For Immediate Release—September 10, 2012
Fight to Stop San Mateo County Jail Heats Up
Residents Demand Supervisors Cut Jail Spending from Budget, Call for Hearing on Population Reduction Measures
Press Contact: Isaac Ontiveros
Californians United for a Responsible Budget, 510-517-6612
What: Press Conference and Board of Supervisors Meeting
When: Tuesday September 11th, 2012, 8:15am
Where: 400 County Center, Redwood City
Redwood City—This Tuesday residents from across San Mateo County are expected to pack the Board of Supervisors’ meeting, demanding the Board strike $44.2 million from the county’s 2012-2013 budget slated for a new jail, and hold a hearing on strategies to reduce the jail population. Supervisors will vote on the final budget on September 25th.
“This budget is a plan for the future of our county. Right now the Board is following the Sheriff’s lead in allocating more and more money on cages and less and less on the health and wellbeing of our residents,” says Manuel LaFontaine of All of Us or None, one of the organizations opposing the jail. “We are demanding that the Board make another plan: to reduce our jail population by investing in alternatives to imprisonment as well as strong re-entry programs and services that will keep people in their communities where they belong.”

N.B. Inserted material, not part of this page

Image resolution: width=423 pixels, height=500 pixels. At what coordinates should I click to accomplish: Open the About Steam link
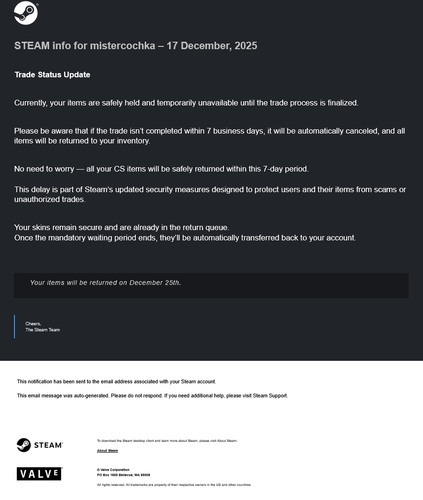[x=107, y=451]
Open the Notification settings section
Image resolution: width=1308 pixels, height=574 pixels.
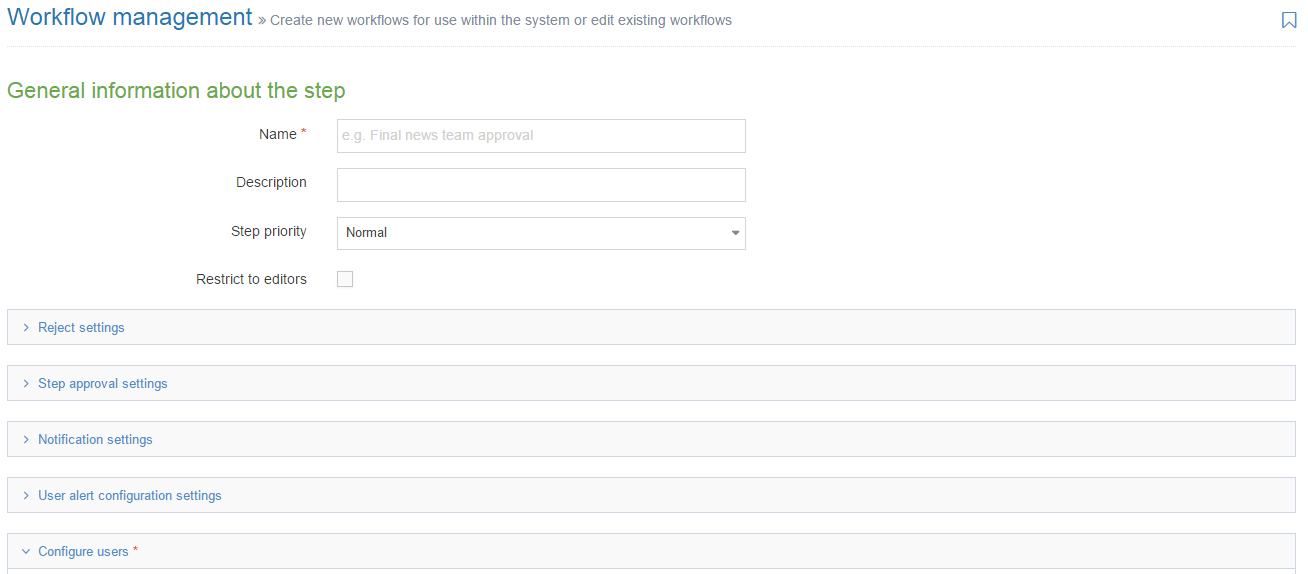click(x=95, y=440)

Two of the county’s financial officers, the County Manager and the County Controller voiced strong concerns about the cost of the jail, as have thousands of county residents. A 2011 report from the County Manager indicates that if the new jail is built “the magnitude of cuts necessary to re-balance the General Fund budget… would be $118 million, or 26% of Net County Cost.” The Manager’s report affirms an American Civil Liberties Union of Northern California finding that “money spent for jail construction and maintenance will inevitably require cuts in county spending on housing, education, healthcare, transit infrastructure, and other more urgently-needed services for San Mateo residents.” Widespread opposition to the jail project has steadily mounted during the county’s budget crisis as $70 million in cuts have left hundreds unemployed and thousands with reduced access to vital services.
The same report from the County Manager outlines many less expensive and more humane alternatives to imprisonment recommended by the County’s Health System, including expanding short-term residential treatment for mental illness and drug detox, expanding the number of people served through alternative sentencing, expanding the Pathways program, and expanding re-entry services. The Health System’s recommendations would take 3-6 months to get up and running, serve 2,100 residents and cost the county $8.38 million a year. By comparison, the new jail would not open until 2015 and will cost $160 million to build and at least $30 million a year to operate.
“The Board of Supervisors is claiming it doesn’t have any other options in the face of alternative recommendations from countless experts,” says Emily Harris, of Californians United for a Responsible Budget. “San Mateo County is surrounded by counties that have decided not to expand their jail systems. Just this week, Contra Costa County rejected a plan to build a new jail because of widespread opposition, joining Santa Cruz, Santa Clara, San Francisco, and Alameda Counties. It’s not too late to stop this jail.”
“This hits home for so many of us. I am fighting so that my children aren’t pushed into cages. We are fighting for a change in priorities,” says LaFontaine. “It has been poor and working communities of color that have been hit hardest by both budget cuts and imprisonment for way too long. And people are sick and tired and are standing up and saying, ‘we want something different, we are going to stop this’.”
Tuesday morning, community organizations and residents will hold a lively press conference at 8:15am and will then pack the Supervisors’ meeting to speak during public comment at 9am.